The $2.5 million grant from the Department of Defense will be split among elementary schools in areas with high concentrations of military families like Mira Mesa and Murphy Canyon. The schools will use the funds for student computers and teacher training to boost English instruction.
School Board Vice President Kevin Beiser and Superintendent Cindy Marten unveiled the award at Miller Elementary in Murphy Canyon. Students on hand for the announcement talked with Scott Mathis, command master chief for Naval Base San Diego about where their families had lived before San Diego and where some were moving later this summer.
All of that moving around can take an academic toll, according to Vanessa Peters, interim program manager for San Diego Unified's Office of Youth In Transition, which supports military families. She said the grant will be particularly helpful for students who might have gaps in their schooling.
“It’s really targeting their English skills, and then we’re also going to provide tutoring," she said. "So, that’s really nice. They’ll get that tutoring in case there is that gap when they transition into one of these school sites.”
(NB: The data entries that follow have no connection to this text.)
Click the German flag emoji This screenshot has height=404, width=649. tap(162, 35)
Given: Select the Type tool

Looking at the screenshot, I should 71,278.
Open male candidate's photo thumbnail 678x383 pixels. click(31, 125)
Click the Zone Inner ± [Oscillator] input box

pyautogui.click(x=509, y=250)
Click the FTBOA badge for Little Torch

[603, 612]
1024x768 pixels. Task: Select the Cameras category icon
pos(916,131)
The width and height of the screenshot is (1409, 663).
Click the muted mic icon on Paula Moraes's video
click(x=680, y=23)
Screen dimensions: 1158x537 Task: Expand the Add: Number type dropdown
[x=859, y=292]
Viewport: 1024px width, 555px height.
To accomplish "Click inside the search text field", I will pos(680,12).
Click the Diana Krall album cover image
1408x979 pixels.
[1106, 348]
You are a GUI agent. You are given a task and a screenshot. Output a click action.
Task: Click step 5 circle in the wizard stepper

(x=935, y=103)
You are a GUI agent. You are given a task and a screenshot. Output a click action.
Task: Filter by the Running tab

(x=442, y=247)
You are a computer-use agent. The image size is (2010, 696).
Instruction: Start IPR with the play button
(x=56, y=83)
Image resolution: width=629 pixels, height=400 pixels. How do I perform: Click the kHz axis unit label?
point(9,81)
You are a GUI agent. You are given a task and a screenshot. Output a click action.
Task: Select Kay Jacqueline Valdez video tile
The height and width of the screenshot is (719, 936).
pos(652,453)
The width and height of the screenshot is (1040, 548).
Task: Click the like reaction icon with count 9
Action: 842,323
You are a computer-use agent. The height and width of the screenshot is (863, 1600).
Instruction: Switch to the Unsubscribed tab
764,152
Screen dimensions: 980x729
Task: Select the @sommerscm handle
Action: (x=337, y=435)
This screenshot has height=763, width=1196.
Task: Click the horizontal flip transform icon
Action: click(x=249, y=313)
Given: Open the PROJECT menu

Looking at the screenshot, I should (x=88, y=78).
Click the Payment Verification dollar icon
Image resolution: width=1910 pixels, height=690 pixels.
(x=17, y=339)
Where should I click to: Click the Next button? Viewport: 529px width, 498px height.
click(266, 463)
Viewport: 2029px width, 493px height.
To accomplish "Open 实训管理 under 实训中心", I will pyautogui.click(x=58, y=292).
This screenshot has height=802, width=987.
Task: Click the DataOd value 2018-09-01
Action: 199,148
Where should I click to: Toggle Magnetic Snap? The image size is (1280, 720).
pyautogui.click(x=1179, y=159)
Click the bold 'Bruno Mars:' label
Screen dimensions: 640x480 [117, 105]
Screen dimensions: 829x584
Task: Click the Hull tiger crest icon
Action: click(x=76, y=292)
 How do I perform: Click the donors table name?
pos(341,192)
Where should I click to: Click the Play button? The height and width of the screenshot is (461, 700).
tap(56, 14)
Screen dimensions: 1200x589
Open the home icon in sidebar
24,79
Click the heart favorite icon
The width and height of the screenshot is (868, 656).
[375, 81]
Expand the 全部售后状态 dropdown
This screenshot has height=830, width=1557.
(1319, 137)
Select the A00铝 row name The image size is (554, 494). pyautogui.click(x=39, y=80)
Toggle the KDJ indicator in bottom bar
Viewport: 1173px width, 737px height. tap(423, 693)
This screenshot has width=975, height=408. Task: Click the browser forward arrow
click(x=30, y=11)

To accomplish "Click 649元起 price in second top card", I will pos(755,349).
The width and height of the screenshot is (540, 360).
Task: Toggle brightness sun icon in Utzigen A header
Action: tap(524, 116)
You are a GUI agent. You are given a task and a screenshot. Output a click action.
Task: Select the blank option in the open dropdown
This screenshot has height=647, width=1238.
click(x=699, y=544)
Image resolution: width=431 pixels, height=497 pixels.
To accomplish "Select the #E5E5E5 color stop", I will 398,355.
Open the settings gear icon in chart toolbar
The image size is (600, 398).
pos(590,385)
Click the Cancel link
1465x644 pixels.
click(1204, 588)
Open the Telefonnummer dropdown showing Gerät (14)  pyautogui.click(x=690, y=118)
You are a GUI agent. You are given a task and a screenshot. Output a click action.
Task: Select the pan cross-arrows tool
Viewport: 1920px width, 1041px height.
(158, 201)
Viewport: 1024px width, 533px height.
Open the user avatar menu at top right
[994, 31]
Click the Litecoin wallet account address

Mathis said the defense department's support for local schools is particularly important in a place like San Diego where there are about 9,000 students from military families enrolled in the city's schools.
"If [the students are] comfortable when we move, it makes our jobs easier, to go somewhere and deploy and to forward deploy and know that our families are taken care of," he said.
The grant will also fight and prevent obesity by supporting nutrition education, gardens at the schools and outreach to parents about healthy eating.